Será o primeiro passo judicial da disputa de Massa com a FIA, F-1 e Ecclestone nos tribunais. As primeiras audiências vão analisar os aspectos legais mais relevantes do processo na divisão de King's Bench da Corte Superior de Londres, na Inglaterra. A informação foi publicada inicialmente pelo jornal O Globo e confirmada pelo Estadão.
Estas primeiras audiências já vão contar com a presença de todos os envolvidos no caso, como Ecclestone e representantes da Formula One Management (FOM) e da FIA, além dos próprios advogados de Massa.
A equipe do piloto brasileiro acionou a Justiça inglesa com base em declarações de Ecclestone ao site alemão "F1 Insider", em março de 2023, para mostrar que o regulamento da competição foi mal aplicado na época. O ex-chefão da categoria afirmara que considerava Massa o campeão de 2008, em razão da batida deliberada de Nelsinho Piquet, que prejudicou o compatriota no GP de Cingapura daquele ano. Por isso, os advogados pedem que a FIA admita, em declaração, ter violado seus próprios regulamentos ao não investigar prontamente as circunstâncias do acidente.
QUANTO MASSA PODE RECEBER DE INDENIZAÇÃO?
Além do reconhecimento como vencedor do título, o ex-piloto da Ferrari quer ser indenizado. O valor que será cobrado tem três pontos centrais. O primeiro deles é o bônus que Massa receberia da Ferrari pelo título, na casa de 2 milhões de euros (R$ 10,87 milhões), conforme citado no documento protocolado pelo advogado Richard Levett junto à Justiça britânica. Também são reivindicados valores estimados que seriam recebidos de patrocínios e oportunidades comerciais que o piloto teria com o status de campeão mundial, assim como a diferença do salário que ele recebeu no restante da sua carreira na F-1 e a quantia que receberia como campeão.
O montante exato será definido após prova pericial, mas a estimativa das perdas é de pelo menos 64 milhões de libras (cerca de R$ 463 milhões, no câmbio atual), sem correção ou juros. A análise financeira da equipe jurídica de Massa foi feita por um especialista em casos de natureza complexa como este e aponta que a análise final resultará em um valor mais alto.

Informações fornecidas:
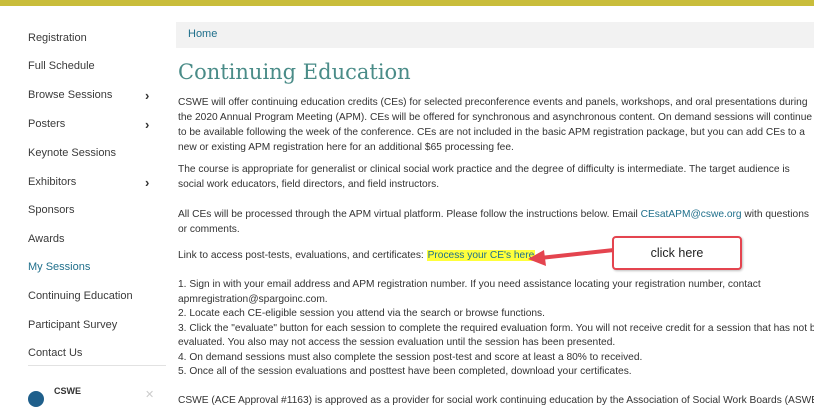 This screenshot has height=408, width=814. Describe the element at coordinates (83, 125) in the screenshot. I see `sidebar-item-posters: Posters ›` at that location.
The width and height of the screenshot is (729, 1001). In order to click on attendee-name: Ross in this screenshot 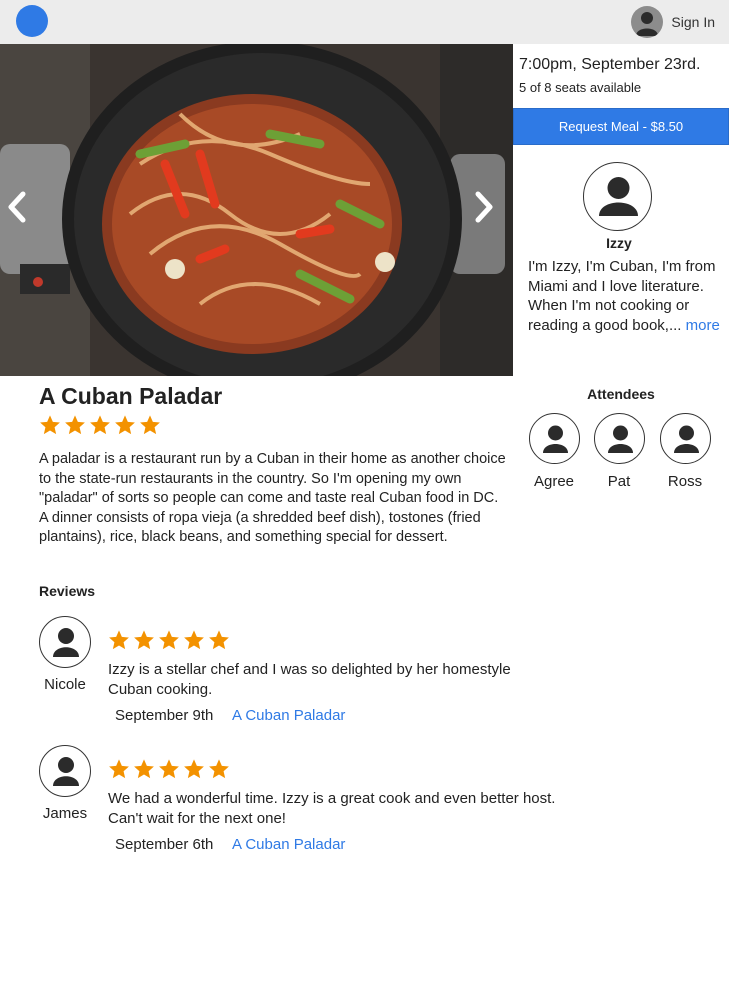, I will do `click(685, 482)`.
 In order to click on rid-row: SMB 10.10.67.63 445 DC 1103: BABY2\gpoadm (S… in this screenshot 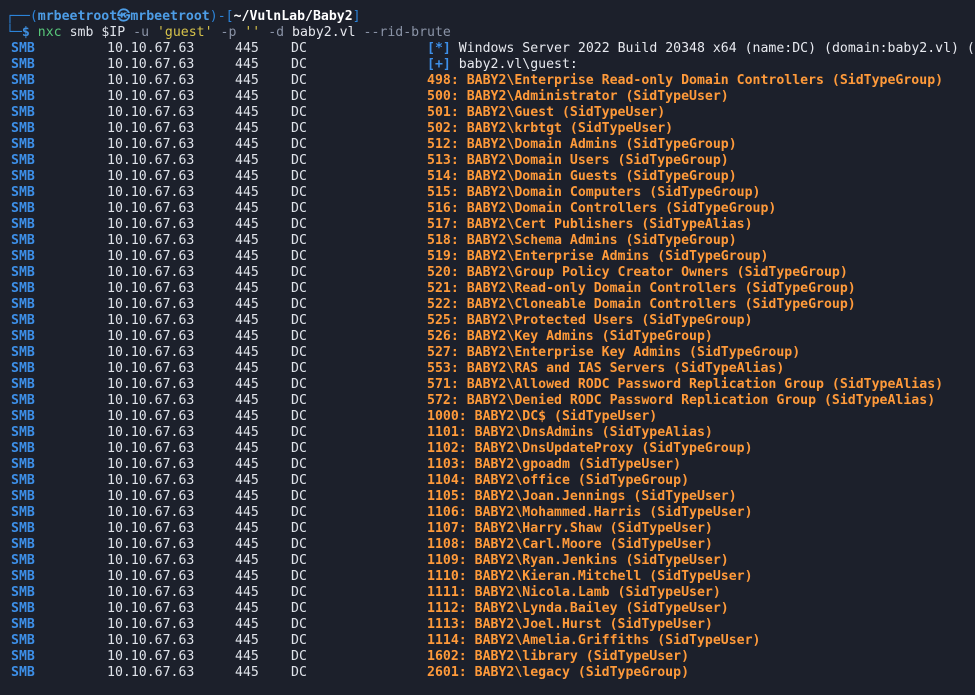, I will do `click(488, 465)`.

Tarefa: Retome o texto sobre o processo de Massa contra a FIA e Ecclestone a partir do ponto em que ele termina, dando continuidade ao relato.

Resposta esperada:
ENTENDA O CASO
A disputa entre Massa e F-1 e FIA remete ao GP de Cingapura de 2008, um dos mais polêmicos da história da categoria. Na ocasião, Massa e Lewis Hamilton brigavam ponto a ponto pelo título. O brasileiro entrou naquela etapa apenas um ponto atrás do inglês, na época defendendo a McLaren. E tudo se encaminhava para uma vitória na corrida e uma virada de Massa no campeonato.
No auge de sua trajetória na F-1, o brasileiro, então na Ferrari, havia conquistado a pole position, no sábado. No domingo, liderava a prova até a 14ª de 61 voltas daquele GP. Foi quando Nelsinho Piquet bateu intencionalmente sua Renault, por ordem do polêmico Flavio Briatore, chefe da equipe, para beneficiar Fernando Alonso, seu companheiro de time. O espanhol havia feito pit stop duas voltas antes e estava com o tanque cheio - na época, havia reabastecimento dos carros durante as corridas.
A batida provocou a entrada do safety car na pista, o que mudou a história da corrida. Alonso, que largara em 15º, herdou e manteve a primeira posição até a bandeirada final. Foi o maior beneficiado pela batida. Massa foi o maior prejudicado porque ainda foi alvo de erros da Ferrari nos boxes.
Mesmo após cair para o último lugar da prova, o brasileiro terminou a prova em 13º, sem somar pontos. Hamilton, seu grande rival no campeonato, foi o terceiro. O inglês viu sua vantagem crescer de um para sete pontos na tabela. O campeonato acabou com ele somando apenas um ponto a mais que o brasileiro na classificação geral.
CONFISSÃO DE NELSINHO
No ano seguinte, o filho do tricampeão Nelson Piquet entrou em contato com a FIA para admitir que bateu de propósito em Cingapura para beneficiar Alonso. O brasileiro havia acabado de deixar a Renault, no meio da temporada 2009. E tinha o apoio do pai para fazer a denúncia, que veio a público em agosto daquele ano.
O Conselho Mundial de Automobilismo acolheu a denúncia, julgou o caso e distribuiu punições. Desclassificou a Renault no campeonato e suspendeu os dirigentes envolvidos na polêmica decisão: Flavio Briatore, chefe da equipe, e Pat Symonds, diretor de engenharia. Alonso e Nelsinho foram poupados.
Apenas um ano depois, tanto Briatore quanto Symonds fizeram acordos com a FIA para serem liberados para atuar na F-1. O primeiro assumiu cargo formal na Alpine no ano passado, enquanto Symonds exerceu a função de principal responsável pela área técnica da própria F-1 até 2024.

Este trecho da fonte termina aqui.